The fix is tools.alsoAllow instead of tools.allow:

"tools": {
  "profile": "coding",
  "alsoAllow": ["task_spawn", "task_checkpoint", "task_status", "task_retry"]
}

alsoAllow merges into profileAlsoAllow, which bypasses the strip logic. From the source code (tool-policy-ZLsNmkQQ.js):

// if every entry is a plugin tool, hasCoreEntry stays false
// and the entire allow list gets voided:
const strippedAllowlist = !hasCoreEntry;
if (strippedAllowlist) {
  policy = { ...policy, allow: void 0 }
}

The distinction: allow = whitelist intersection (profile-filtered), alsoAllow = additive on top of profile.

Pitfall 3: SubagentRunParams.idempotencyKey Is Actually Required

The TypeScript types say it's optional:

export type SubagentRunParams = {
  sessionKey: string;
  message: string;
  idempotencyKey?: string;  // "optional"
};

But the runtime validator throws: must have required property 'idempotencyKey'. A types-vs-runtime mismatch in OpenClaw itself. You must always pass it:

await runtime.subagent.run({
  sessionKey,
  message,
  deliver: false,
  idempotencyKey: `task-monitor:${taskId}`,  // required
});

Pitfall 4: registerHook Needs a name Option

Without it, you get WARN: hook registration missing name on every startup:

// noisy
api.registerHook("subagent_ended", handler);

// clean
api.registerHook("subagent_ended", handler, {
  name: "task-monitor:auto-retry",
});

Pitfall 5: openclaw plugins inspect Lulls You Into False Confidence

plugins inspect queries the plugin registry — it shows registered tools, hooks, and status. But the agent's tool list is computed by a separate policy pipeline. A tool can be registered in the plugin system and completely invisible to the agent.

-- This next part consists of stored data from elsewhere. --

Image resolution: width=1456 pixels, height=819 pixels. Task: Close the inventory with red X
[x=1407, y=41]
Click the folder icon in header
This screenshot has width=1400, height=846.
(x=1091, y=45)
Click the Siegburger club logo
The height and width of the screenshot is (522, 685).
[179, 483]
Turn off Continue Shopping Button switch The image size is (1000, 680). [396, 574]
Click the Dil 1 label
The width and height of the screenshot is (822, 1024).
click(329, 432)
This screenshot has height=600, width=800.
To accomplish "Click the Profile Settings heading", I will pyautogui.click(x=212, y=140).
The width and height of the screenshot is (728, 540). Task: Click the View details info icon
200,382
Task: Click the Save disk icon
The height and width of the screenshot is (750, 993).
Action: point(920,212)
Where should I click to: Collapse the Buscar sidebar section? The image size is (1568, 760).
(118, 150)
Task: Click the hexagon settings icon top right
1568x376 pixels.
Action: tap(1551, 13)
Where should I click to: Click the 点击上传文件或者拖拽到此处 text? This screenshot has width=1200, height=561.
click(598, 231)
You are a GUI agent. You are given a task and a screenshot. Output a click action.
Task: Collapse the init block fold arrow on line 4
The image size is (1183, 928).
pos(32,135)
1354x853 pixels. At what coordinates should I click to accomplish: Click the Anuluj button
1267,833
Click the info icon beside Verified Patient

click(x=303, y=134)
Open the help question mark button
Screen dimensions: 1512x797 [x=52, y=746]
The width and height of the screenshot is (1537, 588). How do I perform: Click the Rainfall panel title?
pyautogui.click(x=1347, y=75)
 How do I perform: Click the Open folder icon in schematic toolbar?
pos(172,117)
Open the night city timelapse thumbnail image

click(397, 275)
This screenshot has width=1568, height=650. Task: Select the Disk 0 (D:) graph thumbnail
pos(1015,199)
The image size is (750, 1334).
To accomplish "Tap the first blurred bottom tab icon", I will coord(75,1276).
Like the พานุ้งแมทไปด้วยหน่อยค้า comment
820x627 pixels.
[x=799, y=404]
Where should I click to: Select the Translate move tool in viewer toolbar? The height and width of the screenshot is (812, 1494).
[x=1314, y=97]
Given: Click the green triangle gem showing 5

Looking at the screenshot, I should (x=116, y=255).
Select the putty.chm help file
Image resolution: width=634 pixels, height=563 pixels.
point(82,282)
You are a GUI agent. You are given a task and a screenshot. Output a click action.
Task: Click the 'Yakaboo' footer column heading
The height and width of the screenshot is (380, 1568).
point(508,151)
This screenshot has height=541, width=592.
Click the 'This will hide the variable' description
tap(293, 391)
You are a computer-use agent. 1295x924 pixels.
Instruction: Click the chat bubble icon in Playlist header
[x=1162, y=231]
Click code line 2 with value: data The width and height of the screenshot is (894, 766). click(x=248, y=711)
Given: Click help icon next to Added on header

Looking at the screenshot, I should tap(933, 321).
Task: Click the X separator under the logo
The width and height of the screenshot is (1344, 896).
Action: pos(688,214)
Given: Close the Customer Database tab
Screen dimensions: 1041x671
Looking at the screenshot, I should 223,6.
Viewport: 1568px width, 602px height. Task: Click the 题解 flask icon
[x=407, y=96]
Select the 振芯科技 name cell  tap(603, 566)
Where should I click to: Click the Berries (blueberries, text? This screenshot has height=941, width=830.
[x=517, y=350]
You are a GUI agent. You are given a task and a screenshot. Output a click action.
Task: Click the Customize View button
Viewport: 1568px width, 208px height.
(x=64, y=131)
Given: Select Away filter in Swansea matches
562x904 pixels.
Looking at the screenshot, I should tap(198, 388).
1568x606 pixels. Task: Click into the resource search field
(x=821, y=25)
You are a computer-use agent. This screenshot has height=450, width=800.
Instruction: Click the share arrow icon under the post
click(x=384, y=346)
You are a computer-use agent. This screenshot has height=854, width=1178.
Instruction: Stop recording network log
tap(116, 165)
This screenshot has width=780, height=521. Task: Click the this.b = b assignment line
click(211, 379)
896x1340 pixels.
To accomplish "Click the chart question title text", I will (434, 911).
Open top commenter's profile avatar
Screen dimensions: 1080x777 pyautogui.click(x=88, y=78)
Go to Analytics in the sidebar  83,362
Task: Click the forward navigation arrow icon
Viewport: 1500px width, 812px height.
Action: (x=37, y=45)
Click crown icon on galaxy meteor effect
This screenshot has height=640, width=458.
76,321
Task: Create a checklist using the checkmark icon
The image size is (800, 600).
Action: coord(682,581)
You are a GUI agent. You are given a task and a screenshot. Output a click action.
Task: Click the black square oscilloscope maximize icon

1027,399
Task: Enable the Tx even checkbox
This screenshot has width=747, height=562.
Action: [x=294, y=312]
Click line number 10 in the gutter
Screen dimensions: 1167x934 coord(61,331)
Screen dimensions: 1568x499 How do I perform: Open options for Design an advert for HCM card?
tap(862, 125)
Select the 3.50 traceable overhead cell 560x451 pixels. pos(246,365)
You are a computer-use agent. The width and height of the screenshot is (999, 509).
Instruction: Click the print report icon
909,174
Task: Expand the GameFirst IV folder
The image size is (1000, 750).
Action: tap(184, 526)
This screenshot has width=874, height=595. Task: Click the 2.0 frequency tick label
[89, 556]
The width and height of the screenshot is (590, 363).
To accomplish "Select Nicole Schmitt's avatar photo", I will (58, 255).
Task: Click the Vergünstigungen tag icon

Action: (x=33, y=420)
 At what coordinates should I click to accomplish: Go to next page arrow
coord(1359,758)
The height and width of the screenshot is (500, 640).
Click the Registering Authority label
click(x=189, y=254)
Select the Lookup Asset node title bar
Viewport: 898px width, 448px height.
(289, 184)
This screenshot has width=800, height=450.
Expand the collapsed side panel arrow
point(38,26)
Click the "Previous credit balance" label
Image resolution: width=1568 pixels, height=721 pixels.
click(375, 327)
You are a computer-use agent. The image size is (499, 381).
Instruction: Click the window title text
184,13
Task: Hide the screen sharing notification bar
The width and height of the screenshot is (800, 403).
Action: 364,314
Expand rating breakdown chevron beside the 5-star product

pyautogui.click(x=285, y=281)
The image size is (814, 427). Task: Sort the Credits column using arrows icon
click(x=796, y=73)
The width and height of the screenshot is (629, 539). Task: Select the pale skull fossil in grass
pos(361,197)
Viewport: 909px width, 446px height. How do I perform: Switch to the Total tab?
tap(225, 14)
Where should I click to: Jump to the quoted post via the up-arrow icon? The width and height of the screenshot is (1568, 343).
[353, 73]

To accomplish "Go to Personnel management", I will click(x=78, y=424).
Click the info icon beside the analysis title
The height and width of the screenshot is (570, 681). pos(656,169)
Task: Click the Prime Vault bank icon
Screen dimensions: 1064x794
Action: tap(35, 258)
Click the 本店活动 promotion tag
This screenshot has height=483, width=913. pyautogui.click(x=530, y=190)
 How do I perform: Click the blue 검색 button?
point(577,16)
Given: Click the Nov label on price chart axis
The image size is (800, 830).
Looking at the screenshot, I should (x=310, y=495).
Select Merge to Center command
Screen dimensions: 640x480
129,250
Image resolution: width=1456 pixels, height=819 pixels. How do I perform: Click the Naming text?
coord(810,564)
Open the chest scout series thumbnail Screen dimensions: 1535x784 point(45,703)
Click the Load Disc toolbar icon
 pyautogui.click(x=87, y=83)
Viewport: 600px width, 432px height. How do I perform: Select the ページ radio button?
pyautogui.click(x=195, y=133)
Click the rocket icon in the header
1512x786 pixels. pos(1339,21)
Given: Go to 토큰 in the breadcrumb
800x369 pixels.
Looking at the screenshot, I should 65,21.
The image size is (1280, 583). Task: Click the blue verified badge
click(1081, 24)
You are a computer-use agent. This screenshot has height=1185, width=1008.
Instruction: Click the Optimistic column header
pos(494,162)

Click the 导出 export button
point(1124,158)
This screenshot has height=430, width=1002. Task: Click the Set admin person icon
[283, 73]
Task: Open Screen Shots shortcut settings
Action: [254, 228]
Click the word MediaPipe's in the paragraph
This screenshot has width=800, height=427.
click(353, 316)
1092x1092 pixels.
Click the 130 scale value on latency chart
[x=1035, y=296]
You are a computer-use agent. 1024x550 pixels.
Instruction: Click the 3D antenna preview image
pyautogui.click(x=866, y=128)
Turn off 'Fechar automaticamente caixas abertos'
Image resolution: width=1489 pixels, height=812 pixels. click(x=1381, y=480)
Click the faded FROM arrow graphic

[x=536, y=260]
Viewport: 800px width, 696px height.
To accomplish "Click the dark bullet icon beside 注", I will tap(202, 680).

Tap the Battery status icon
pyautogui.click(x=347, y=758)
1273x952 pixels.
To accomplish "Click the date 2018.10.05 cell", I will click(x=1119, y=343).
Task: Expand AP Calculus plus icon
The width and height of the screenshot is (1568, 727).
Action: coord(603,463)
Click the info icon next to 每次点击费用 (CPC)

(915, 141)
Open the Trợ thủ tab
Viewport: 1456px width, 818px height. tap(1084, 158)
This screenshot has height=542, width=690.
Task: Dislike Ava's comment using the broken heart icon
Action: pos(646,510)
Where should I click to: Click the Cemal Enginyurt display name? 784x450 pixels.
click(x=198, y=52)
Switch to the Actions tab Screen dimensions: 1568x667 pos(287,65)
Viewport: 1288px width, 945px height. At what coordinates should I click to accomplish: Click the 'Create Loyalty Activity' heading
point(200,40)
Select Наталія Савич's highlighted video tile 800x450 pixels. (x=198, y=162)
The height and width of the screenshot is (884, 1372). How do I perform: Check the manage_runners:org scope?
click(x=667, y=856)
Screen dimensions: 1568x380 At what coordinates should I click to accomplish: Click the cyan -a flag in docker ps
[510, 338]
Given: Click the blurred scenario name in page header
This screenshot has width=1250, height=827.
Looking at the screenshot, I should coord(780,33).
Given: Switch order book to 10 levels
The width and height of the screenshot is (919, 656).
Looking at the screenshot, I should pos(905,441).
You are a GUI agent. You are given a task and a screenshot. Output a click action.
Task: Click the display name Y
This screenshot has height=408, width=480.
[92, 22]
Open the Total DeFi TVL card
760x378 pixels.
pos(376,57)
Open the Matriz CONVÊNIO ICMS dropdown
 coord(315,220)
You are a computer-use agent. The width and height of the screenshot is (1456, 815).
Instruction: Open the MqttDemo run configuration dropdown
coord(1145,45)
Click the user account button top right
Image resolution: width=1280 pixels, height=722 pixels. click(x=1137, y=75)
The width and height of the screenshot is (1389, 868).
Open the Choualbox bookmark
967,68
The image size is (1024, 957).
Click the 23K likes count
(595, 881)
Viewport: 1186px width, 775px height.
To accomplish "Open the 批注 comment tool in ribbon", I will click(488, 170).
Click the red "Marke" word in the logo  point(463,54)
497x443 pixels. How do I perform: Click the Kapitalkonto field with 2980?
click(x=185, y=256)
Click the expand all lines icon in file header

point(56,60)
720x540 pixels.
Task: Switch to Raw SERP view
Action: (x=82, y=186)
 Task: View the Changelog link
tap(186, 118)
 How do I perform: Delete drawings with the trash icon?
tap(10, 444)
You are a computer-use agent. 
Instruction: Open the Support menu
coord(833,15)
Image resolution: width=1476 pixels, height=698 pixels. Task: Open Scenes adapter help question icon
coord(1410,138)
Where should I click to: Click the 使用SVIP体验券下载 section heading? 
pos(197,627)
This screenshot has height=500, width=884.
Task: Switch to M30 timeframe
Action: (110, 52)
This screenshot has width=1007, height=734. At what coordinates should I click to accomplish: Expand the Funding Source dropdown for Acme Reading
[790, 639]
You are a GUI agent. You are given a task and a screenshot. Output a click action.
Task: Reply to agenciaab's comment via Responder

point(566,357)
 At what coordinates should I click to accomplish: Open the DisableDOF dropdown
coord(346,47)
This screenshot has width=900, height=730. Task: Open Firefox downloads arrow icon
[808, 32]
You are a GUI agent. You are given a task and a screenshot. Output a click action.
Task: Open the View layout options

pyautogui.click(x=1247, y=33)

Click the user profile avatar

Don't trust inspect as proof that tools work. Test by actually sending a message to the agent and checking if it can call the tool.

Verification Checklist

# plugin loads
openclaw plugins inspect task-monitor

# no errors in log
grep "task_spawn\|task.*fail" ~/.openclaw/logs/gateway.err.log

# agent can actually use the tool (send via feishu)
# agent should NOT say "I don't have this tool"

# state files get created
ls ~/.openclaw/task-monitor/state/

File Structure

~/Projects/Claws/task-monitor/
  package.json
  openclaw.plugin.json
  index.ts
  src/
    types/state.ts, config.ts
    state-manager.ts
    tools/task-spawn.ts, task-checkpoint.ts, task-status.ts, task-retry.ts
    hooks/subagent-ended.ts, before-prompt-build.ts
    config.ts, store.ts

Symlinked into ~/.openclaw/plugins/task-monitor, loaded via plugins.load.paths in openclaw.json.